For Jelle, the topic felt natural from the start. Football has played an important role in his life for many years. “I have been playing football since I was six and have played in almost every position,” he says. “Being able to combine that passion with my studies felt like everything came together.”
What changes after a substitution?
A substitution is more than simply replacing one player with another. When a player comes on, it can affect positioning, coordination and tactical decisions within the team. The impact is therefore not only individual, but also collective. In his research, Jelle combined different types of data. This allowed him to look not only at individual actions, but also at the effect of substitutions on the team as a whole. How do team dynamics change? What happens tactically after a substitution?
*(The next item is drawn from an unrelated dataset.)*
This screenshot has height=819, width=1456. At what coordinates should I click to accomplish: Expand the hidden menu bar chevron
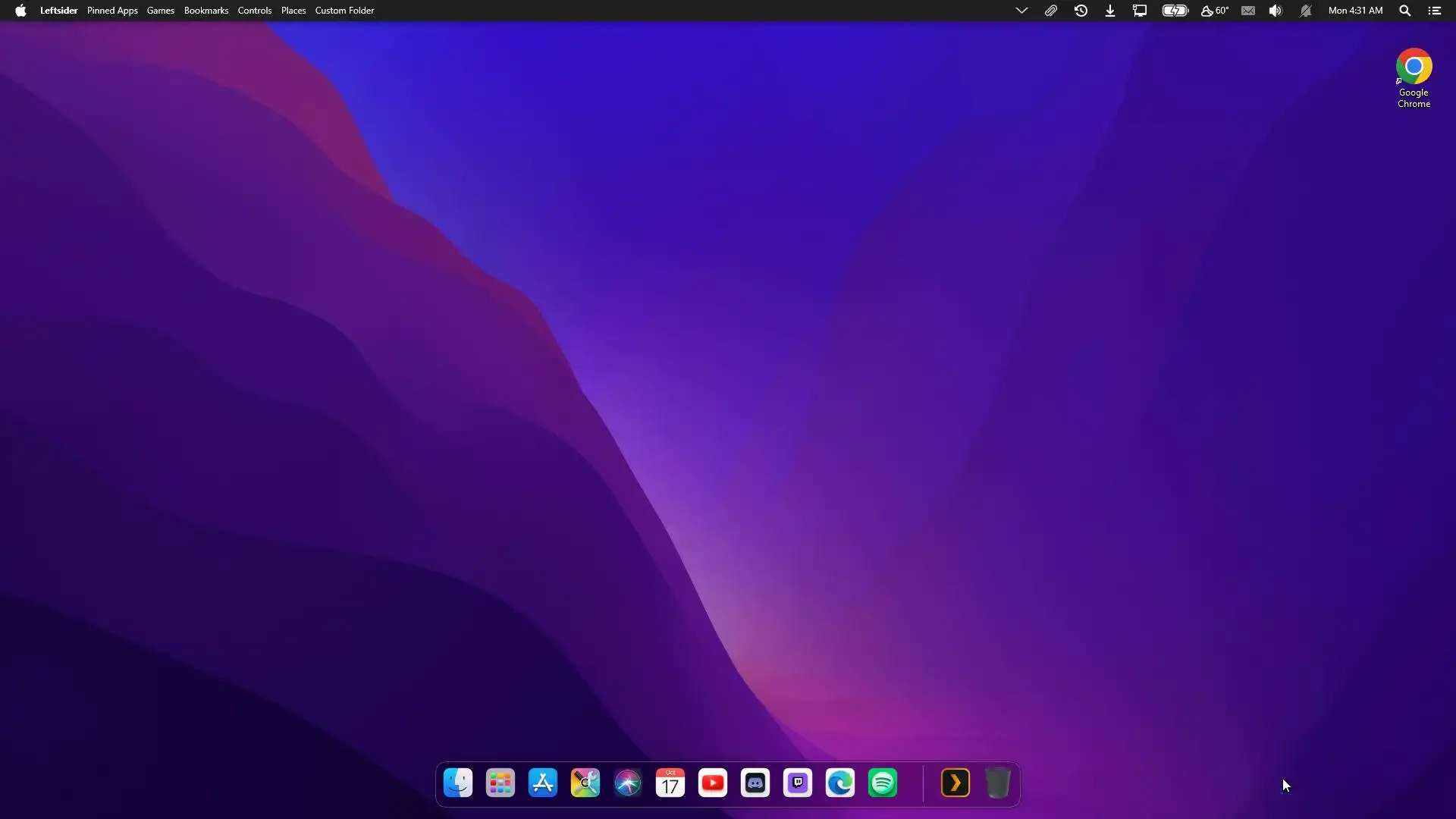pos(1021,11)
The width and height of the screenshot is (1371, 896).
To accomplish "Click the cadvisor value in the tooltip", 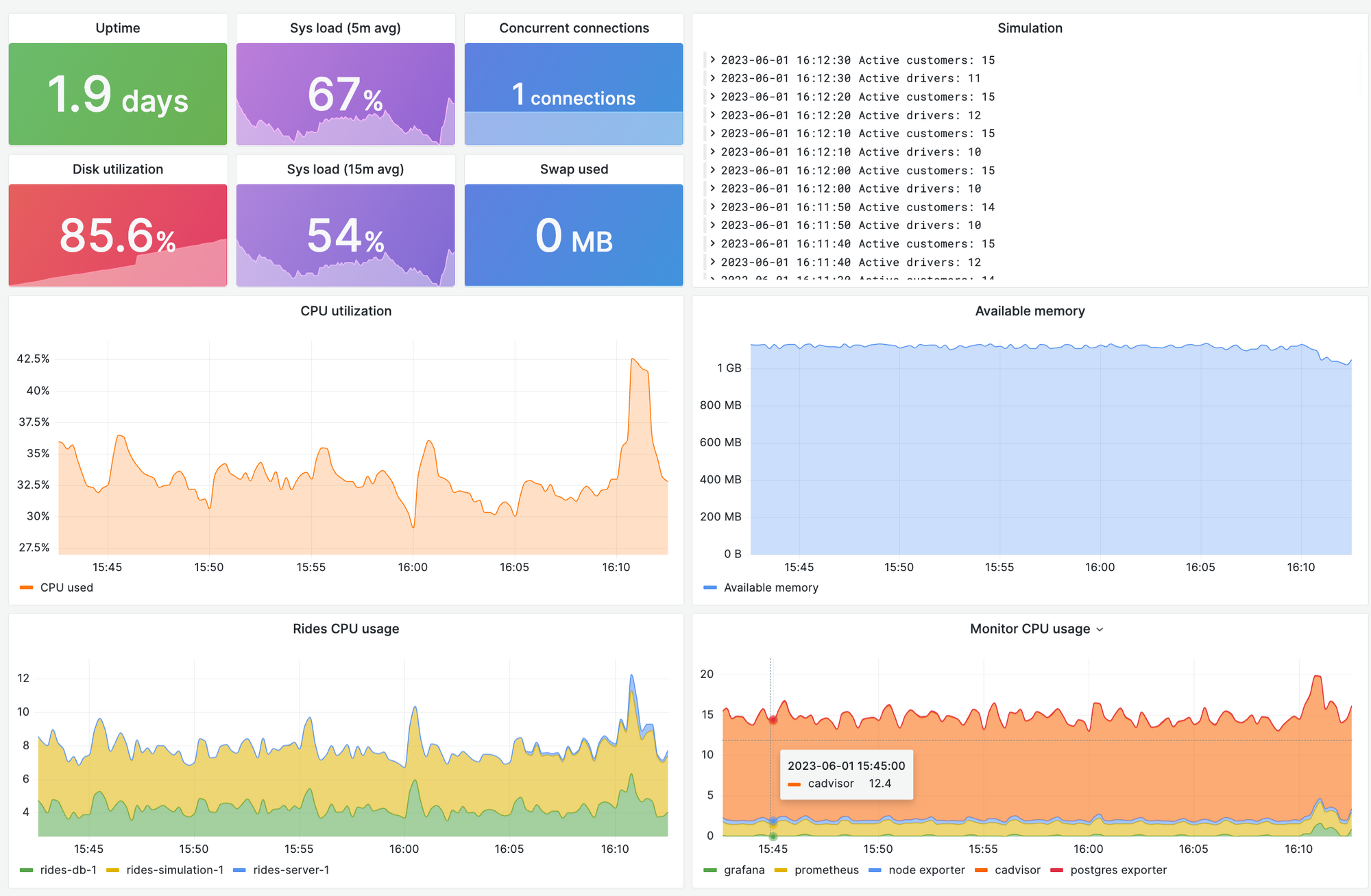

Using machine learning, he analysed large amounts of data to identify patterns. Not to explain a single match, but to uncover broader structures in how teams function after a substitution. These techniques make it possible to compare player profiles and better understand how new or substitute players fit into a team.
His background as a footballer helped him in this process. Many patterns in the data felt familiar based on his own experience on the pitch. At the same time, he also discovered the limits of data. “Data can provide valuable insights,” says Jelle. “But if you do not understand what the data actually represents, it is difficult to interpret it correctly.”
Comparing players with data
In addition to substitutions, Jelle also focused on scouting. How can data help determine which players are a good fit for a team? By applying machine learning and statistical methods, he compared players based on their performance. This makes it possible to look beyond individual statistics and build a broader picture of a player’s profile. That can support the identification and integration of new or substitute players within a team.
His research shows that machine learning can be a valuable addition to scouting and decision making around substitutions. Data does not replace the judgment of coaches and scouts, but it can support and strengthen their decisions.
According to Jelle, there is still much more potential. “It strongly depends on what data is available,” he says. “But I think there is much more possible beyond my research. For example, you could think about monitoring a player’s fitness during a match, adjusting the formation based on the opponent or determining the ideal moments to make substitutions.”
Studying at the intersection of science and professional sport
Jelle’s research shows how data and science can offer new insights into a complex team sport such as football. For him, the project was also a special experience. Completing his thesis at a professional football club gave him a unique look behind the scenes of top level football.
“How often do you get the chance to do your thesis at a professional club?” he says. “The project taught me a lot and gave me many great experiences.” It also confirmed his interest in the field: “I would like to return to this sector in the future. There are many interesting opportunities to apply data.”
Within the Master’s programme in Computer Science at the University of Twente, students work on challenges in data science, artificial intelligence and algorithms. Theory and practice come together in real and complex environments. For students, this means they not only learn how models work, but also how to apply them in real world contexts. Whether it is football, healthcare or the high tech industry, data plays an increasingly important role. Data may not be on the pitch. But it is definitely part of the game!